L'idée d'une saisine directe du Conseil Constitutionnel par les citoyens n'est pas nouvelle : dès le début des années quatre-vingt-dix, à l'initiative de Robert Badinter qui le présidait alors, la possibilité de contester la conformité des lois à la Constitution, par voie d'exception, avait été envisagée par François Mitterand.


Un réel engouement

Mais il aura fallu attendre 2008 pour qu'un article 61-1 soit inscrit dans la Constitution et, bien que ne prévoyant pas une saisine directe du Conseil par le justiciable, ouvre néanmoins, par le filtre du Conseil d'État et la Cour de Cassation, l'accès à un contrôle constitutionnel. Il est ainsi prévu que « lorsque, à l'occasion d'une instance en cours devant une juridiction, il est soutenu qu'une disposition législative porte atteinte aux droits et libertés que la Constitution garantit, le Conseil Constitutionnel peut être saisi de cette question sur renvoi du Conseil d'État ou de la Cour de Cassation qui se prononce dans un délai déterminé [...] ».

Applicable depuis le 1er mars 2010, cette procédure a été engagée à de nombreuses reprises, puisqu'à ce jour, malgré le filtre efficace des deux hautes juridictions civiles et pénales, le Conseil Constitutionnel a déjà rendu 48 décisions... Sur l'ensemble de ces décisions, on notera que 8 d'entre elles sont des décisions de non-conformité totale et que 8 autres constatent soit une non-conformité partielle, soit une conformité sous réserve ; toutes les autres sont des décisions de « conformité » ou de non-lieu à statuer.


Une procédure de « rattrapage »

Les justiciables, les avocats et les juristes de droit public comme de droit privé, voient sans aucun doute dans cette procédure la possibilité de mettre en échec l'application de dispositions législatives dont l'inconstitutionnalité pouvait apparaître patente, mais qui n'avait pu en son temps être déclarée, à défaut de saisine du Conseil au moment du vote de la loi, et ainsi remettre en cause l'issue attendue défavorable d'un procès.
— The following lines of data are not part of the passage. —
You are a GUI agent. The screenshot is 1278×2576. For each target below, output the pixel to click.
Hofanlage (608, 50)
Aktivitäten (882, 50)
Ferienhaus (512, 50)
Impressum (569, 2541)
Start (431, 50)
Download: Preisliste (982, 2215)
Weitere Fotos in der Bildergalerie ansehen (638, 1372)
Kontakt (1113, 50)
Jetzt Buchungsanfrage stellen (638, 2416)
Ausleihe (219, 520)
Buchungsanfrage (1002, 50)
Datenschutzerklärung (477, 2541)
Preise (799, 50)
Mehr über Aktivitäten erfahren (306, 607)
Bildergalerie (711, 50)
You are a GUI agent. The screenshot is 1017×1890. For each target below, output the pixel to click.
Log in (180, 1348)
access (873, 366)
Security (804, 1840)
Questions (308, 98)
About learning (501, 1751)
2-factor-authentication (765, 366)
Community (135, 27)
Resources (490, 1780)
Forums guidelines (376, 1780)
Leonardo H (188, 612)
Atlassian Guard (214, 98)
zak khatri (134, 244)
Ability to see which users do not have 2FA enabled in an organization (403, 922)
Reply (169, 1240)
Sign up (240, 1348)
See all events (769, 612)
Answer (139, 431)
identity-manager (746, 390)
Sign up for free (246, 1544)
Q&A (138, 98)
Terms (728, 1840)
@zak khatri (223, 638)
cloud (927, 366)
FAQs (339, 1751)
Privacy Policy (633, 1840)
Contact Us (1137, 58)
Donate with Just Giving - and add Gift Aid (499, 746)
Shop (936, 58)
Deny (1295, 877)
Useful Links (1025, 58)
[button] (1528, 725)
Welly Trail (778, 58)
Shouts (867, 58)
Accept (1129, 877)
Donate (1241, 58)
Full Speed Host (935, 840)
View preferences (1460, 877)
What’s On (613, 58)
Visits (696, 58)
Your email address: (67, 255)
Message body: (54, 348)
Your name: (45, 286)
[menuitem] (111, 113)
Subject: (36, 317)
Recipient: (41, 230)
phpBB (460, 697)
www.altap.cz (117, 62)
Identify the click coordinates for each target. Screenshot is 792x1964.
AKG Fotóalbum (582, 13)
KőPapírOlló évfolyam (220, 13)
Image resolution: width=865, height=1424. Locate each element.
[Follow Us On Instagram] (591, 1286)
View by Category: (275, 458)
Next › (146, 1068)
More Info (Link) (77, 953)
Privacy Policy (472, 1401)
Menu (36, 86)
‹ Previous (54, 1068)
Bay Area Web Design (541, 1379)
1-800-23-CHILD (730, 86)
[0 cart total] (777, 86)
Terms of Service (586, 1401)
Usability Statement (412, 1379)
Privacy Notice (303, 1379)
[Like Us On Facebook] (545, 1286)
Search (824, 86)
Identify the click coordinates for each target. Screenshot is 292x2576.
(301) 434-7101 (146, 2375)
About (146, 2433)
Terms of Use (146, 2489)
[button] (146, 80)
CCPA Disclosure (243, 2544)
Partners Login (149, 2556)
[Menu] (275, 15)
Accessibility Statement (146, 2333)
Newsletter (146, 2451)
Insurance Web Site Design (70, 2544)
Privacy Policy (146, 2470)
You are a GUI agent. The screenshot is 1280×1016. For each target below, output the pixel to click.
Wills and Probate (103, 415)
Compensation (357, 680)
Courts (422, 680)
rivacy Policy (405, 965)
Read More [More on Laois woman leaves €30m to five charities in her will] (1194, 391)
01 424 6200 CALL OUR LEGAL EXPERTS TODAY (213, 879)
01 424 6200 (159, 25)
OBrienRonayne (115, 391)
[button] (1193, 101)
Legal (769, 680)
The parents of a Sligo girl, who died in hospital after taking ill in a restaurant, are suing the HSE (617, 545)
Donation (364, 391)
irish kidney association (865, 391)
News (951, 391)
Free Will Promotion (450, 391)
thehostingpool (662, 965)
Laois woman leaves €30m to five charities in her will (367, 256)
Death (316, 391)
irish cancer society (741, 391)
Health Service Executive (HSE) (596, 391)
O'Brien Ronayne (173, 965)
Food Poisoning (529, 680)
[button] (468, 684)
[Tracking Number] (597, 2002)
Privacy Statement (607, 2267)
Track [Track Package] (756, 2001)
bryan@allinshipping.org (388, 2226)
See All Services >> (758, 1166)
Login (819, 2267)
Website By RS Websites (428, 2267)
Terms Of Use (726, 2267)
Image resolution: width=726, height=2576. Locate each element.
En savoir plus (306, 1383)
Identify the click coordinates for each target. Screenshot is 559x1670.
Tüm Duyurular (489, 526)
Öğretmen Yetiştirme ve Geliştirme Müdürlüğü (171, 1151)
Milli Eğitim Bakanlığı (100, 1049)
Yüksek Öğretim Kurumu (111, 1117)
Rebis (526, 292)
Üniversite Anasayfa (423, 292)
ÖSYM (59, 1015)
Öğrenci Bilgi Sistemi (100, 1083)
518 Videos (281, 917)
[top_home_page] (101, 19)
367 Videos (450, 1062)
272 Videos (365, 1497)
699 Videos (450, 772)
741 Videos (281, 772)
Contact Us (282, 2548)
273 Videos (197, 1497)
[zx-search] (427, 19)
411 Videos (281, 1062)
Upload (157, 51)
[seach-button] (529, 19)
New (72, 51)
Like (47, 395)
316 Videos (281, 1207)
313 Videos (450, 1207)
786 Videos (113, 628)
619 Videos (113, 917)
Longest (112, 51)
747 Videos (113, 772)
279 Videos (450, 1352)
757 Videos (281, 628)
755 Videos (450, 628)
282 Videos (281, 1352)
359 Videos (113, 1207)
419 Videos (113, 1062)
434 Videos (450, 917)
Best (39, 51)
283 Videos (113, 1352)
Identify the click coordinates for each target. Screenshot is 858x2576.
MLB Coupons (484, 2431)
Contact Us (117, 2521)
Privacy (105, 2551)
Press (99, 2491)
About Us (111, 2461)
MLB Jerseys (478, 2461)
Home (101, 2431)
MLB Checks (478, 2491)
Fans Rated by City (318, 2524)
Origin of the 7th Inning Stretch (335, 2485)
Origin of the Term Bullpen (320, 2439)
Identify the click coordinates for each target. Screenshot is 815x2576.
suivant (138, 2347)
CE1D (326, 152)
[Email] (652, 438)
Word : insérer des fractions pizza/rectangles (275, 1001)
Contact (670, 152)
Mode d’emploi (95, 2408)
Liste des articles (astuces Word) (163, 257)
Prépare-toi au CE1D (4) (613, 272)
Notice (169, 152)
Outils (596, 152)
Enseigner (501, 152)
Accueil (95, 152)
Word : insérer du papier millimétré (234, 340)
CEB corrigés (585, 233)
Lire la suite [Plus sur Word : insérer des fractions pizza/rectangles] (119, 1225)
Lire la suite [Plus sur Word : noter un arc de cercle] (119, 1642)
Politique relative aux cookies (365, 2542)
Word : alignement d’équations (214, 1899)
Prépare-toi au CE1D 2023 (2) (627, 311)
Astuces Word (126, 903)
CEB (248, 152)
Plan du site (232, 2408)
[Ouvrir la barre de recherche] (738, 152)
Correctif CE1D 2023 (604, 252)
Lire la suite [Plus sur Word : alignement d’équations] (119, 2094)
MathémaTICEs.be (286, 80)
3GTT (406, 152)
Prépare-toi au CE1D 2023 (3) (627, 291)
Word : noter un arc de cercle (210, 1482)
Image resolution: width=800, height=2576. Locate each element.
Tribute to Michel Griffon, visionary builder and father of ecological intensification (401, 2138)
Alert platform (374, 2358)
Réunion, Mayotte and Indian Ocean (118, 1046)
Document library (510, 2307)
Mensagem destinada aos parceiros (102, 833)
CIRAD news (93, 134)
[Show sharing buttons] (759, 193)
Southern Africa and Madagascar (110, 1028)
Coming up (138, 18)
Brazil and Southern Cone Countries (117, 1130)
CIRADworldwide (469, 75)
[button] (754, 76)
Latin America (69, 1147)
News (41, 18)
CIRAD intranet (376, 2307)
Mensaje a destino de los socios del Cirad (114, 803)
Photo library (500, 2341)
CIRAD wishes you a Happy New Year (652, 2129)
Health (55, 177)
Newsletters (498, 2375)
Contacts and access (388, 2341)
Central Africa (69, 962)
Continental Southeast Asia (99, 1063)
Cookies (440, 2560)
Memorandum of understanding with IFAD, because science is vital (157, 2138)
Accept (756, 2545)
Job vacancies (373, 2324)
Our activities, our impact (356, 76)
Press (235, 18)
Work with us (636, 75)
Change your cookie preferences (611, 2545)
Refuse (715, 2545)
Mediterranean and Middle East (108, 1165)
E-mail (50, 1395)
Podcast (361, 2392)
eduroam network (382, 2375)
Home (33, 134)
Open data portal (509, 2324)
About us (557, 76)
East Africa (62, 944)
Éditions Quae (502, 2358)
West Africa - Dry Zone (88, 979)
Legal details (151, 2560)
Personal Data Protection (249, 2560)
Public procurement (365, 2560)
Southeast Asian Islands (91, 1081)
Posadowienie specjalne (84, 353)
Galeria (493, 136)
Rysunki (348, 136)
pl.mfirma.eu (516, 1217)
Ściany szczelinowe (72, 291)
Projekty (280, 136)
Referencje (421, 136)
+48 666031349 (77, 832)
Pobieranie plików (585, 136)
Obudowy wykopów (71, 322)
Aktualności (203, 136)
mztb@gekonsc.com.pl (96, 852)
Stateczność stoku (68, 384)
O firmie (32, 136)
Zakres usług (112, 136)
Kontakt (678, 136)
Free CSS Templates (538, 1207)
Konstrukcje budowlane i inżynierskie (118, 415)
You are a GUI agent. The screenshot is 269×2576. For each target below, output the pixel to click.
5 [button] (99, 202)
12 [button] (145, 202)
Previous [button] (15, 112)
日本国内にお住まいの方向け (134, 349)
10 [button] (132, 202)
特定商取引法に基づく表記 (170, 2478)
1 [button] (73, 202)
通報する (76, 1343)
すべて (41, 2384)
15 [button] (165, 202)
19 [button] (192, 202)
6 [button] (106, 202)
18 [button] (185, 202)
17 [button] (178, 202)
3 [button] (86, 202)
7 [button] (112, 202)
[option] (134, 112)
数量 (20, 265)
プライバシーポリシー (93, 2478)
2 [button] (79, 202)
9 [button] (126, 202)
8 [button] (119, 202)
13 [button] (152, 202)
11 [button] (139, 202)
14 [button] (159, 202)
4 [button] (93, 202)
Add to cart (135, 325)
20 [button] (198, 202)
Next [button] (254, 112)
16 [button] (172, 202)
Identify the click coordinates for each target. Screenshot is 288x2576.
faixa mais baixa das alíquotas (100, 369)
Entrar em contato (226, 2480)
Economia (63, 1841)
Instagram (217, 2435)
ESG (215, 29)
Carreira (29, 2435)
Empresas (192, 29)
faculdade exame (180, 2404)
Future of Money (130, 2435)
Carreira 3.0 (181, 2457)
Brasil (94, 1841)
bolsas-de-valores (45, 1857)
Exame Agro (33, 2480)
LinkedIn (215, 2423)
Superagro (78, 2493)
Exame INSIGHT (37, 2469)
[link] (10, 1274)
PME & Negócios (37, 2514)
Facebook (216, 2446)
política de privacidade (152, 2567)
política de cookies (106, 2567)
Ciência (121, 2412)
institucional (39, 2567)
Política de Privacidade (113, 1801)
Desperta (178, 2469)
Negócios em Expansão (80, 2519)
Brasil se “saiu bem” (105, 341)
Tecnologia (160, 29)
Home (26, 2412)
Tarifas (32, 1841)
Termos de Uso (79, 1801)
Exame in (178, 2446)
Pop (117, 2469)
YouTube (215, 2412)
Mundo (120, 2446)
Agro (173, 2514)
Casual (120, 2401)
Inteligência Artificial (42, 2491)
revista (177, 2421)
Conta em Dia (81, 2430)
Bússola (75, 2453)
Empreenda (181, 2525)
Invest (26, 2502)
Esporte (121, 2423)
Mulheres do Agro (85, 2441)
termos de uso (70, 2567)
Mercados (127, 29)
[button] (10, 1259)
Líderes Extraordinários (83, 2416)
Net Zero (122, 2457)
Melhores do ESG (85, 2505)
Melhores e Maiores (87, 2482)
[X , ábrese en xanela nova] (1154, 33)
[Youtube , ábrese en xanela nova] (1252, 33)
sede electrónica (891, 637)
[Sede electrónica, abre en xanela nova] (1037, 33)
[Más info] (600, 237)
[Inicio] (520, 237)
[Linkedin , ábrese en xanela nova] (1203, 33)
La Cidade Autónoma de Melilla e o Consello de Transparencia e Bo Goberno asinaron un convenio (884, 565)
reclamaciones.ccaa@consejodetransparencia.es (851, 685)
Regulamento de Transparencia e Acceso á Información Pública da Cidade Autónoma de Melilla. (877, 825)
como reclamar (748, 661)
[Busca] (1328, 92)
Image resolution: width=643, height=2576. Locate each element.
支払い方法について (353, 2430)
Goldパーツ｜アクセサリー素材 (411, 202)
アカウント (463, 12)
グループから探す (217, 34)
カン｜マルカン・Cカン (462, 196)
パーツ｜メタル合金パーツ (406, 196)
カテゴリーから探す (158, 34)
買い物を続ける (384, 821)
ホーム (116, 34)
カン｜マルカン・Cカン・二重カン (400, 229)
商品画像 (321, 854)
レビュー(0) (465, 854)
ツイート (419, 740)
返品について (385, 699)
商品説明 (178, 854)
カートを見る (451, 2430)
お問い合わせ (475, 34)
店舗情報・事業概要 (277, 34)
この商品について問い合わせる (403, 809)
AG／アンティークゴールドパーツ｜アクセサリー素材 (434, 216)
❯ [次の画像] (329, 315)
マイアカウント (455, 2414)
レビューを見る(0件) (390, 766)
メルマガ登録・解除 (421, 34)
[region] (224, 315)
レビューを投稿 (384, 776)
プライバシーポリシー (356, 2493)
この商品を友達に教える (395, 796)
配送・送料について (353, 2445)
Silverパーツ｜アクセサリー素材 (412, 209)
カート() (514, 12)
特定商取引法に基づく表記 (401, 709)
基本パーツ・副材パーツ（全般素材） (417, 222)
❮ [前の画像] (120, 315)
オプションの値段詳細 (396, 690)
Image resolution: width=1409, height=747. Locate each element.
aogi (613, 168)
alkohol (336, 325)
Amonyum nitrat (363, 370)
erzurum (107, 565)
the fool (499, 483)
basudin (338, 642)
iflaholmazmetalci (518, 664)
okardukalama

Il en a été ainsi de la déclaration (attendue) de non-conformité de l'article L7 du Code électoral, prévoyant un régime d'inéligibilité automatique (1) dont le Conseil Constitutionnel avait admis implicitement l'inconstitutionnalité, mais s'était dit impuissant à remédier à cette situation en l'absence de procédure lui permettant de se prononcer sur la constitutionnalité de cet article. On notera sur ce point que l'abrogation de cette disposition par le Conseil Constitutionnel, pour logique qu'elle soit, a permis d'éviter au législateur de venir régler lui-même cette question par une modification de la loi, ce qui aurait indiscutablement été mal perçu par une opinion publique dont la confiance envers ses élus est indiscutablement limitée.

Au regard de la quantité de « matière législative » en stock dans le droit français, non soumise à ce jour au contrôle du Conseil Constitutionnel, parions que cet engouement n'est pas prêt de se tarir. La situation politique actuelle d'opposition entre la majorité parlementaire et la majorité de la plupart des collectivités territoriales ne peut qu'encourager, que ce soit dans le cadre des QPC ou dans le cadre du contrôle de constitutionnalité des lois avant leur promulgation, un recours toujours plus important au Conseil Constitutionnel dans sa version « rajeunie » aux yeux de l'opinion.

1. Décision n° 2010-6/7, QPC du 11 juin 2010, M. Stéphane A.